## Begin Given data

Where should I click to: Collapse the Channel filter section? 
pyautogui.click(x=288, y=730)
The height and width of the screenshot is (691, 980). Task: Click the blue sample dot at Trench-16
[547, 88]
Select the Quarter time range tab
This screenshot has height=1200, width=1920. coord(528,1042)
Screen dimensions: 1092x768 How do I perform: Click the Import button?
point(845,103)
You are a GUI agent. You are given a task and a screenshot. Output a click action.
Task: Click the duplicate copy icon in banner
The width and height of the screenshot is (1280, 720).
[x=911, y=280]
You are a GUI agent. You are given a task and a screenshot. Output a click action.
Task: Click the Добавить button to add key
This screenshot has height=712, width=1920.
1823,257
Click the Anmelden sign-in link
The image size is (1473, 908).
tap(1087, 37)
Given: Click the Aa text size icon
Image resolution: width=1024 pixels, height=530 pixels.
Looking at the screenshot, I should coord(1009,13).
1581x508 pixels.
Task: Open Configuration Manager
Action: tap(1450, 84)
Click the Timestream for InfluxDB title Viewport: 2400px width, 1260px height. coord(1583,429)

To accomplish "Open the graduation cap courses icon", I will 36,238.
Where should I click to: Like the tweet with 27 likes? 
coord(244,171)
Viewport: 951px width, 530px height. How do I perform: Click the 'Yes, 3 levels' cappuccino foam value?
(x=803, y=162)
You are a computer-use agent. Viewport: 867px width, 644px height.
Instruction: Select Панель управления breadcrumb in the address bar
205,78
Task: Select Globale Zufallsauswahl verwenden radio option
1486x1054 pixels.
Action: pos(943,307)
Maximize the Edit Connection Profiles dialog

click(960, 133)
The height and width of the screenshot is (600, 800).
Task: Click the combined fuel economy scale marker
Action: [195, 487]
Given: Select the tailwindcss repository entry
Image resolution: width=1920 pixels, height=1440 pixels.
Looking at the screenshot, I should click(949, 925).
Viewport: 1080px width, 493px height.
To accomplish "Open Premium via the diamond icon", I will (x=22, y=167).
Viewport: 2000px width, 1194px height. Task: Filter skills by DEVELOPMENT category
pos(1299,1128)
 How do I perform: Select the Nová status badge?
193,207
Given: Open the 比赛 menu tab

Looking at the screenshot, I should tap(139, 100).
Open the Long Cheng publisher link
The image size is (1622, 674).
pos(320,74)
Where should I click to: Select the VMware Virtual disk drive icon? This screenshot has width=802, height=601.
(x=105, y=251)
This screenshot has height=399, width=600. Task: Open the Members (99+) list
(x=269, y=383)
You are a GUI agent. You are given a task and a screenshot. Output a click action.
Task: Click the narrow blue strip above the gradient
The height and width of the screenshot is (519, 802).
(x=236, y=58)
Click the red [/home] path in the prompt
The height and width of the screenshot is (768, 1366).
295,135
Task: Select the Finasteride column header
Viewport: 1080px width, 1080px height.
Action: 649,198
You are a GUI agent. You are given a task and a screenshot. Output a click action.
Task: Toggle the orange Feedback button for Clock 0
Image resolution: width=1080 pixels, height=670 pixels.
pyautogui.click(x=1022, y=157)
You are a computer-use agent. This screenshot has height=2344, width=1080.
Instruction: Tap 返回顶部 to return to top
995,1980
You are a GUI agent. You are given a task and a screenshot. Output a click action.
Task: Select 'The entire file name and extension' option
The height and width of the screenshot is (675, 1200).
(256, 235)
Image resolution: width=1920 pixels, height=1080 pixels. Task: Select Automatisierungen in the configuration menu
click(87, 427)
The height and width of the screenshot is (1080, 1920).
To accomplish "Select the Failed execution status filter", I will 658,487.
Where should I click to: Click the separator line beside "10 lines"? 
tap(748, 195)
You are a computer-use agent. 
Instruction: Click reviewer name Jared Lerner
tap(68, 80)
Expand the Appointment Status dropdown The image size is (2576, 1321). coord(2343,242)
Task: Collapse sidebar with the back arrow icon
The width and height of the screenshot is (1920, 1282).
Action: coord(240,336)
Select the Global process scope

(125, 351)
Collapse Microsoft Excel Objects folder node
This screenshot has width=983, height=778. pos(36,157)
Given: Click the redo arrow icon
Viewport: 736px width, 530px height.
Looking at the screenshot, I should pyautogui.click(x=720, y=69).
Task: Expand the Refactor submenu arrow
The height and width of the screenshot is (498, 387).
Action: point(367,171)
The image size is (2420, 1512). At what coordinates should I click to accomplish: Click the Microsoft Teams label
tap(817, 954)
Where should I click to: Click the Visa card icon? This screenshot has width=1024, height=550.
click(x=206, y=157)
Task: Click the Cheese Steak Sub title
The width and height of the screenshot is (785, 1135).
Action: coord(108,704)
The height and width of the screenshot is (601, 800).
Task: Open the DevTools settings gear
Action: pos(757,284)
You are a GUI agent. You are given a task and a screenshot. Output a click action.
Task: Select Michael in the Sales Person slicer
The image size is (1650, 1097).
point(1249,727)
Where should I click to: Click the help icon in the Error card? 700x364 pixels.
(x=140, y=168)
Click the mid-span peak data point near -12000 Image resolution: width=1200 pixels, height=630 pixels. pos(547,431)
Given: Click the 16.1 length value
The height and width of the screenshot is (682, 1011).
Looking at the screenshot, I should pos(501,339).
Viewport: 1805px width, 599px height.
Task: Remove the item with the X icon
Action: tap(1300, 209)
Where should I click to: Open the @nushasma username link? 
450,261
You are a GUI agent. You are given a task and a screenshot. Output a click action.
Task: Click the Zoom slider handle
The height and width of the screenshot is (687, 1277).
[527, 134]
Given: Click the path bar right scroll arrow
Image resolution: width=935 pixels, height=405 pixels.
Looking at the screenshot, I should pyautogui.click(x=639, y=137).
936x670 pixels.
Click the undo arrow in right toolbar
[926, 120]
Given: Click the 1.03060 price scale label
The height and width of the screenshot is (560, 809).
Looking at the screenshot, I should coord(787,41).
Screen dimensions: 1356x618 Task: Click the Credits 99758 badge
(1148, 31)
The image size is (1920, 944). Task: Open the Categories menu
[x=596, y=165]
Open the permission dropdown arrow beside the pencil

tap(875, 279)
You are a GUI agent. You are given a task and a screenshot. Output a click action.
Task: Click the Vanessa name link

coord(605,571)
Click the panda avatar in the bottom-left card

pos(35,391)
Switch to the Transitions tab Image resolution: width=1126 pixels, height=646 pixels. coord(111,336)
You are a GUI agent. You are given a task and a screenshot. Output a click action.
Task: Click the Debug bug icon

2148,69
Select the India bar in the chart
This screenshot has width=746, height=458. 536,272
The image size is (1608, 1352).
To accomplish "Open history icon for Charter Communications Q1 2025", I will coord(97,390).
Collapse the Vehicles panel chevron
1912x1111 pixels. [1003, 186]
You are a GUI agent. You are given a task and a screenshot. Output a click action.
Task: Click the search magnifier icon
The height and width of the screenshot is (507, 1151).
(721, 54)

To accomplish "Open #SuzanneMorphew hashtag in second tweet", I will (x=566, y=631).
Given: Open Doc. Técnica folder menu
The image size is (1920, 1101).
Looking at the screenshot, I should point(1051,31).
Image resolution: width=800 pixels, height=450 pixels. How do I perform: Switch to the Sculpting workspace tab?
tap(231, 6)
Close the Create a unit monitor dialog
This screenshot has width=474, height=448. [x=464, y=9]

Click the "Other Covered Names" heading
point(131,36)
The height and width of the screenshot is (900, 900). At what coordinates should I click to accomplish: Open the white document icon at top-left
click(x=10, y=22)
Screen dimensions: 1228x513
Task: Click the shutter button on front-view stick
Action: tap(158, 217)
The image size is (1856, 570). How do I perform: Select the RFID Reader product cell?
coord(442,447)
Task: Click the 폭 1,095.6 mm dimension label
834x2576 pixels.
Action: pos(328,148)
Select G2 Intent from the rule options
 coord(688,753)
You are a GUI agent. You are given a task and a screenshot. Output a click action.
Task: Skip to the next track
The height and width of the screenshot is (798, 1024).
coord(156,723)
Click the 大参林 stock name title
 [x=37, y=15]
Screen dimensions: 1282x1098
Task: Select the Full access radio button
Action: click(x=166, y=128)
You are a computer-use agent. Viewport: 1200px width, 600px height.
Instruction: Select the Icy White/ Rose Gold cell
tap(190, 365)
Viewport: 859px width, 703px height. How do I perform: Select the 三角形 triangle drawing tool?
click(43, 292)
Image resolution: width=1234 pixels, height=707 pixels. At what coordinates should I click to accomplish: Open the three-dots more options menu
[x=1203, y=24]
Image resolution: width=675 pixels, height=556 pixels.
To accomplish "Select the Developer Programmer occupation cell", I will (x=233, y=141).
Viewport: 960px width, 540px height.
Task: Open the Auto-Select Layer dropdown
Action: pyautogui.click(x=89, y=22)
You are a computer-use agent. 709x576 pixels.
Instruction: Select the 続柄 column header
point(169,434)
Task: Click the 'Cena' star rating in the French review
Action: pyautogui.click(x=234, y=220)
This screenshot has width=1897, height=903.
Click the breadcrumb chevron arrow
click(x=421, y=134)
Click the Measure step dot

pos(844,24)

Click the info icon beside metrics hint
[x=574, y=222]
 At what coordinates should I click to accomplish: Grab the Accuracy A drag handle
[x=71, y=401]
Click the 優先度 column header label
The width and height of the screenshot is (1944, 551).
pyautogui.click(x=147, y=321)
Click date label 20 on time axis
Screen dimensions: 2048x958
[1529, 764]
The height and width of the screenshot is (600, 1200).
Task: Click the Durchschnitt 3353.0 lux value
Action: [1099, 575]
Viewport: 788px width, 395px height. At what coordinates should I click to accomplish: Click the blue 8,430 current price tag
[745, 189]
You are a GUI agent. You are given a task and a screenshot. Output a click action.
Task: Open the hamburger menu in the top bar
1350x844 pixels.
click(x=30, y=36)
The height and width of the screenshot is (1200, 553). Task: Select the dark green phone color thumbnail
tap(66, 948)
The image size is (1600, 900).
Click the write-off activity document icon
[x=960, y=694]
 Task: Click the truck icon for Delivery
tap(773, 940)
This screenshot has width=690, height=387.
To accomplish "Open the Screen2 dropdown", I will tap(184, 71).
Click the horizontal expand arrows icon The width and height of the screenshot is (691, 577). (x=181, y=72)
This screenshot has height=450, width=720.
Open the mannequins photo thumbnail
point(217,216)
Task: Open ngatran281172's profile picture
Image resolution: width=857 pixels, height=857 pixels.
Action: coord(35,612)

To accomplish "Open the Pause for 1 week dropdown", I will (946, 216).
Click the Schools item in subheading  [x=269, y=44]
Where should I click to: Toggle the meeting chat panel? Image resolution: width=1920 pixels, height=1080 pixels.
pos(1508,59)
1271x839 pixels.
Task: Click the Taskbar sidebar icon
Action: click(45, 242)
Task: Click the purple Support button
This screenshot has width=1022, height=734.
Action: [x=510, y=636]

## End Given data

Prompt »
Please rewrite the lines as a numbered list, from the line with "Given: Click the Aa text size icon" up to and including the line with "Click the Timestream", and leave out any blank lines.

Solution to this task »
1. Given: Click the Aa text size icon
2. Image resolution: width=1024 pixels, height=530 pixels.
3. Looking at the screenshot, I should coord(1009,13).
4. 1581x508 pixels.
5. Task: Open Configuration Manager
6. Action: tap(1450, 84)
7. Click the Timestream for InfluxDB title Viewport: 2400px width, 1260px height. coord(1583,429)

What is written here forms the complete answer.